24. The method of claim 23, wherein the mammal is hypercholexterolemic.

25. The method of claim 23, wherein the mammal is type-2 diabetic.

26. A method of lowering elevated triglyceride levels in a mammal, comprising administering a pharmaceutically effective amount of a TSH polypeptide to said mammal, wherein administration of the polypeptide lowers triglyceride levels in the mammal.

27. The method of claim 26, wherein the mammal is type-2 diabetic.

28. A method for treating steatosis of the liver in a mammal with steatosis, comprising administering to the mammal a pharmaceutically effective amount of a TSH polypeptide, wherein administration of the polypeptide maintains or reduces the steatosis.

29. The method of claim 28, wherein the mammal is obese.

30. The method of claim 28, wherein the mammal is type-2 diabetic.

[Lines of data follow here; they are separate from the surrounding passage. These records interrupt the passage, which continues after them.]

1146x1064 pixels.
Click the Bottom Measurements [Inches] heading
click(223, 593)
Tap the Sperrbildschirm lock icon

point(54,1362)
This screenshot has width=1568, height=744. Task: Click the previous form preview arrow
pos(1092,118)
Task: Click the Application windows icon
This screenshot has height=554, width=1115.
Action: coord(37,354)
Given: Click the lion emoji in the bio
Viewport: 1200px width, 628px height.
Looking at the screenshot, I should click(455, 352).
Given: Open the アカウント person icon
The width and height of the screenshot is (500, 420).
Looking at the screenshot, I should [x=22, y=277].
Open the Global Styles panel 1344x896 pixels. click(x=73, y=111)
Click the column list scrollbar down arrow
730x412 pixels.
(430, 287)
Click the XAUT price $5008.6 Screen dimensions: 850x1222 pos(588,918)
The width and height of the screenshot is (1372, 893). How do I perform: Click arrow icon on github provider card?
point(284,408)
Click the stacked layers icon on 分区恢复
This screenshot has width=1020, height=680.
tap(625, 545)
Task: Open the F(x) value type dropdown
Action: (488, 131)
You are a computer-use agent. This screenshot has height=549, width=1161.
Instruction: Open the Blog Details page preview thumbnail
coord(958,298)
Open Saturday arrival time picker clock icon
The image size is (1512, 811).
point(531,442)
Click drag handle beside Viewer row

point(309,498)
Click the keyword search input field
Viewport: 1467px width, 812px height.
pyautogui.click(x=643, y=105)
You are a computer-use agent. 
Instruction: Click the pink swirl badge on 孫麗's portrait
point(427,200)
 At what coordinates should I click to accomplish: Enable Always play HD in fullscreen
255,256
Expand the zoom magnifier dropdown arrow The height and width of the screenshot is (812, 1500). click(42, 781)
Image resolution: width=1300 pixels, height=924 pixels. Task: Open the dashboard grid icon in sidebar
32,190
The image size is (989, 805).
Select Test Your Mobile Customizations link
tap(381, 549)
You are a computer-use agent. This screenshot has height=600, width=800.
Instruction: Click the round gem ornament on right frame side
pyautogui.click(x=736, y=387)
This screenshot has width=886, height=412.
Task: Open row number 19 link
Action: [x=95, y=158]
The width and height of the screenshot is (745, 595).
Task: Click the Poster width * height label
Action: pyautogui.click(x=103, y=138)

31. A method for improving insulin sensitivity in a mammal comprising administering to the mammal a pharmaceutically effective amount of a TSH polypeptide, wherein administration of the polypeptide results in increased sensitivity to insulin.

32. The method of claim 31, wherein blood glucose levels are decreased.

33. The method of claim 31, wherein insulin levels are decreased.

34. A method for treating athersclerosis in a mammal comprising administering to the mammal a pharmaceutically effective amount of a TSH polypeptide, wherein administration of the polypeptide results in an improved athersclerotic state.

35. The method of claim 34, wherein the mammal is hyperlipidemic.